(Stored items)
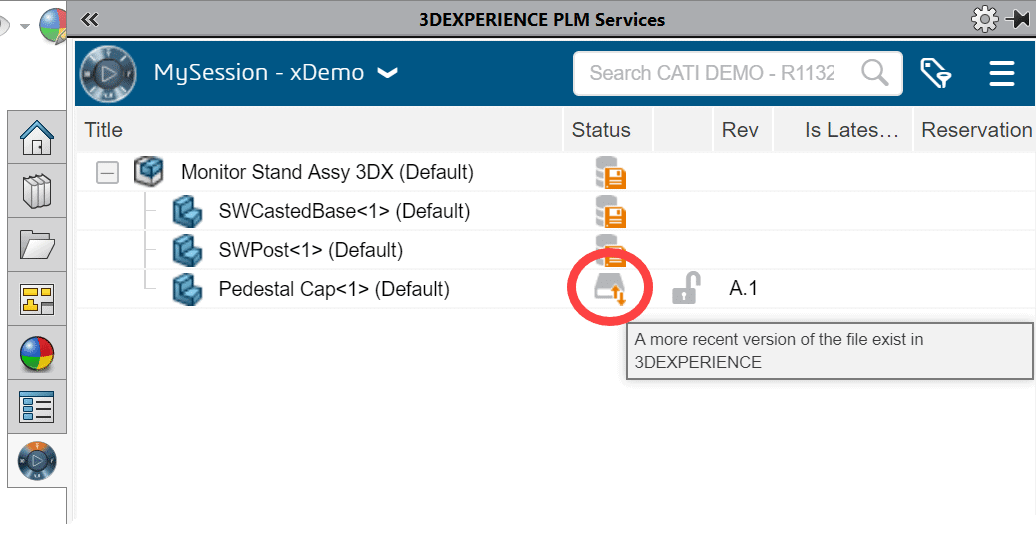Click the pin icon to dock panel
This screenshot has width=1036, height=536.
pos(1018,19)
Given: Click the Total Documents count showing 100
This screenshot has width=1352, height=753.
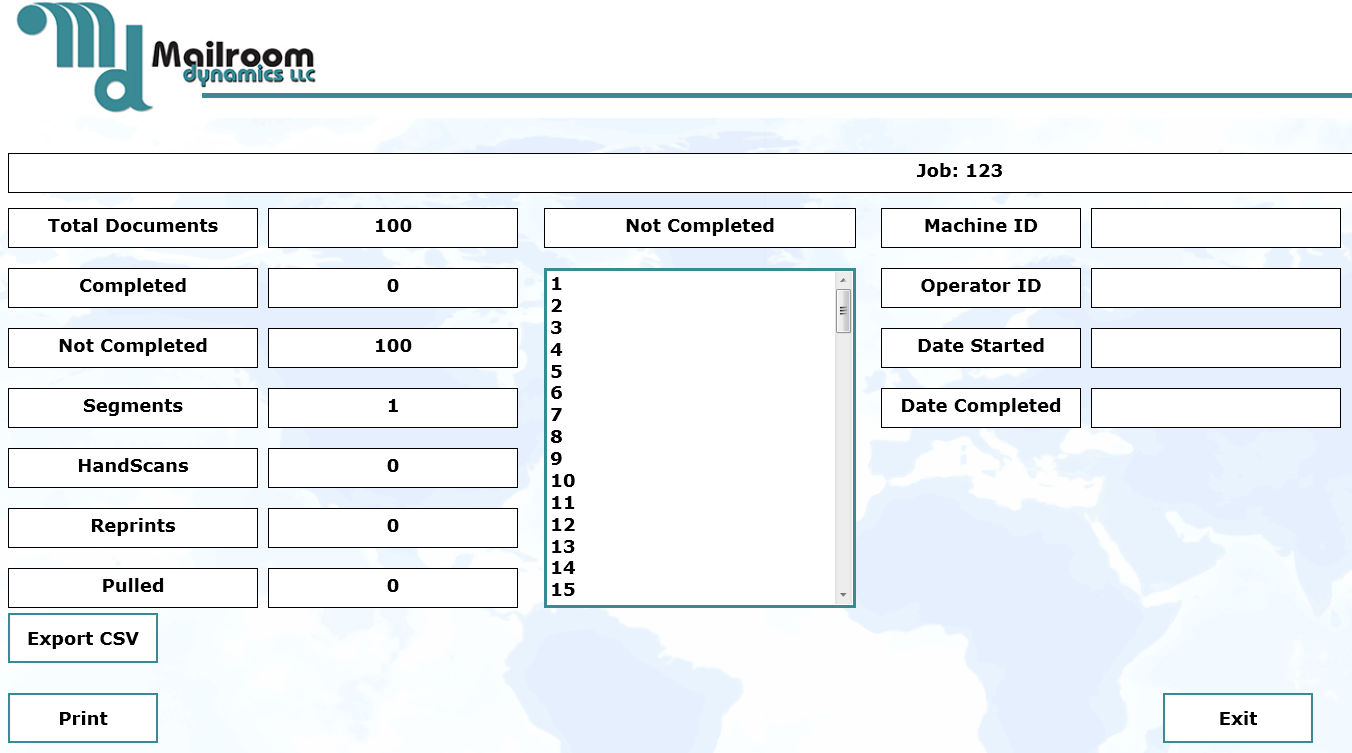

### Exercise
Print only the lines running from the one containing "Given: Click the" to the end of the data above, exactly; include no pictures.

### Solution to the problem
Given: Click the Total Documents count showing 100
This screenshot has width=1352, height=753.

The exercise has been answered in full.